PROBLEM TO WORK ON:
How many lines in these entries contain the string "computer"? Reply with the number alone.

Records excerpted from a collection:

== Segment start ==

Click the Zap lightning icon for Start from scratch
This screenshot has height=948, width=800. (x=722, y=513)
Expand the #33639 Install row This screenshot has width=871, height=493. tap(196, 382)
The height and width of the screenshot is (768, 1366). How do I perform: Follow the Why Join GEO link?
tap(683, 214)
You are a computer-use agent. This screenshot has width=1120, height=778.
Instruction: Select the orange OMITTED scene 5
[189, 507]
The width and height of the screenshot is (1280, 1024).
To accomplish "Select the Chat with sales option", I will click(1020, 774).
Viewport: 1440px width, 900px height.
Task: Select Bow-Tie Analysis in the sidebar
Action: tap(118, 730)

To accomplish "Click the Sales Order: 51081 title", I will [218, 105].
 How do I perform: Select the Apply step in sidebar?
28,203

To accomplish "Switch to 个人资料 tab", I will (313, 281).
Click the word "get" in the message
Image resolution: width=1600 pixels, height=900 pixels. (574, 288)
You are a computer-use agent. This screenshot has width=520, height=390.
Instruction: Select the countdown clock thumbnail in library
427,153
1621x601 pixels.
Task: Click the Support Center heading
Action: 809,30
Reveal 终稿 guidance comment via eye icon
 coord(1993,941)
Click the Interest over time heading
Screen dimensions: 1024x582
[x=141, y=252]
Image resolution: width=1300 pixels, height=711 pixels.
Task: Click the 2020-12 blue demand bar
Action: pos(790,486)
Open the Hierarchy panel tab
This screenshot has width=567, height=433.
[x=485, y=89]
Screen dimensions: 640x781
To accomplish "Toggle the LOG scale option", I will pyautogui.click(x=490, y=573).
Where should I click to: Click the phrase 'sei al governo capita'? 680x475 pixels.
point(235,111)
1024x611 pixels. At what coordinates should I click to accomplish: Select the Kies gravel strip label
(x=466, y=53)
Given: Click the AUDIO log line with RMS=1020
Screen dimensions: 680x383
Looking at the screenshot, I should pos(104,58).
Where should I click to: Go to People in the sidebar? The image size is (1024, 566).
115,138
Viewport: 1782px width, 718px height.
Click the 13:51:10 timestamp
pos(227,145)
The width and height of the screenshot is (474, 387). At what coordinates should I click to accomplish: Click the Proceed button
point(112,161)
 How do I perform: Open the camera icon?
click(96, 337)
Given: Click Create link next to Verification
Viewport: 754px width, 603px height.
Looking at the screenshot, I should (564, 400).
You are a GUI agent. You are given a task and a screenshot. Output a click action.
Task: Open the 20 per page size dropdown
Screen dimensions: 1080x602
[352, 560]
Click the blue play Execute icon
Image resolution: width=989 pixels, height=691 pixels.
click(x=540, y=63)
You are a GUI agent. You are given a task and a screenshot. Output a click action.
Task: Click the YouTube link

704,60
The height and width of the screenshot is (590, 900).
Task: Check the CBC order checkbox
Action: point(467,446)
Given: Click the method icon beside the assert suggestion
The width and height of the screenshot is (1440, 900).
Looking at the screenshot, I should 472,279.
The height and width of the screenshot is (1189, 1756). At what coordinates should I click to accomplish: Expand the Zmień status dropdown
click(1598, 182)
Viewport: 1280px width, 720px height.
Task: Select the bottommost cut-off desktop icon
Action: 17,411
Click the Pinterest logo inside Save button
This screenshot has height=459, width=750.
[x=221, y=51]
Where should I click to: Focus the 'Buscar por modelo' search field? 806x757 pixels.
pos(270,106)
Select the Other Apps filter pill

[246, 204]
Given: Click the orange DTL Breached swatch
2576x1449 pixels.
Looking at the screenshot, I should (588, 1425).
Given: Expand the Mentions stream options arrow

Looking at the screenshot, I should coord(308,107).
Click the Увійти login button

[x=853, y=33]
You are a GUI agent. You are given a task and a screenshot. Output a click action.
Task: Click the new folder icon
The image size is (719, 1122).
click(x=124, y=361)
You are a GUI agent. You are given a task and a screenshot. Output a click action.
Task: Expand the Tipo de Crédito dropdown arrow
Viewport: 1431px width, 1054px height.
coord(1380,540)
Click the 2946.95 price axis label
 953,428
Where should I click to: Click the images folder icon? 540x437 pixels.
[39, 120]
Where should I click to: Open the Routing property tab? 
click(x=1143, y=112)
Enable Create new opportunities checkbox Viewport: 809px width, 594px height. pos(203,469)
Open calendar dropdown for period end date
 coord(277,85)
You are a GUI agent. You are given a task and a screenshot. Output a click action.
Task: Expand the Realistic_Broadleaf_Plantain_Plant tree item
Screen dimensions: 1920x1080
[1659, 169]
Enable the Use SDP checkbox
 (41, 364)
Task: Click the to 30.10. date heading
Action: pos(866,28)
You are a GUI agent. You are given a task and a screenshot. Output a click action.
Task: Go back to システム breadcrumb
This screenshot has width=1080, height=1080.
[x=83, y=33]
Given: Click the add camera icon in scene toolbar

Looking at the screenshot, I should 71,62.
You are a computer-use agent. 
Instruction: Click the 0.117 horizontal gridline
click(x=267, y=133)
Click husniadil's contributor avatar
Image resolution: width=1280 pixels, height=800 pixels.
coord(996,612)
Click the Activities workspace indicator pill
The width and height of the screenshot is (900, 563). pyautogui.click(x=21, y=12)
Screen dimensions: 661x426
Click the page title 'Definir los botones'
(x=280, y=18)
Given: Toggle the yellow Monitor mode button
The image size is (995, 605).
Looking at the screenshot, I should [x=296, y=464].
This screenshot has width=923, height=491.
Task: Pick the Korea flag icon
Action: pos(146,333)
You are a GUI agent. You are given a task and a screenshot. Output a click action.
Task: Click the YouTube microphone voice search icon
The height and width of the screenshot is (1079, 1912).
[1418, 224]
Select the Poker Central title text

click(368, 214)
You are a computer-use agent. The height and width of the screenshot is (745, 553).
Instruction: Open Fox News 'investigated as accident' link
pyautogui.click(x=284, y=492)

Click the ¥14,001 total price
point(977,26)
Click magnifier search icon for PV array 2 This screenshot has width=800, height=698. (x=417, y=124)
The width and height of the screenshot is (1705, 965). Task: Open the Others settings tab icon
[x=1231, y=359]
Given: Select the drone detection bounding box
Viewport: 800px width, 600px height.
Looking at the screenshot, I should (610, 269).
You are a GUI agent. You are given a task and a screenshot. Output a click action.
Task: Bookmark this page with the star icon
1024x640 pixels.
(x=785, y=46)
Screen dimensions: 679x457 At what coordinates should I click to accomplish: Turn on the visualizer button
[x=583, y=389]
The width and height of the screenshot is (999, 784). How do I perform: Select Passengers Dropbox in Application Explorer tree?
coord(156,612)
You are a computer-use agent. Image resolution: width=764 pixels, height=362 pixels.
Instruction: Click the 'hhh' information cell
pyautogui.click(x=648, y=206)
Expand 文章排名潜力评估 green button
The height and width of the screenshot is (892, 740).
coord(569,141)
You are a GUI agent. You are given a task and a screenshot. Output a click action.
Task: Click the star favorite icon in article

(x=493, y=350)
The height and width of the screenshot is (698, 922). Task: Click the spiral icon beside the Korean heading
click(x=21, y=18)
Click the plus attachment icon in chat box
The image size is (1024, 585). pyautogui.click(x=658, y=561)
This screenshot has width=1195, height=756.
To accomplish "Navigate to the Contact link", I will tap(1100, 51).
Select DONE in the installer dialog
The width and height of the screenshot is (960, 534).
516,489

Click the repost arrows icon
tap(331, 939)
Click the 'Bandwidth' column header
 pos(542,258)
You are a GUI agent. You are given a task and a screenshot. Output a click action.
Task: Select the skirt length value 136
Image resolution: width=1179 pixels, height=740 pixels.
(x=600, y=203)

== Segment end ==

COMPLETED TASK:
5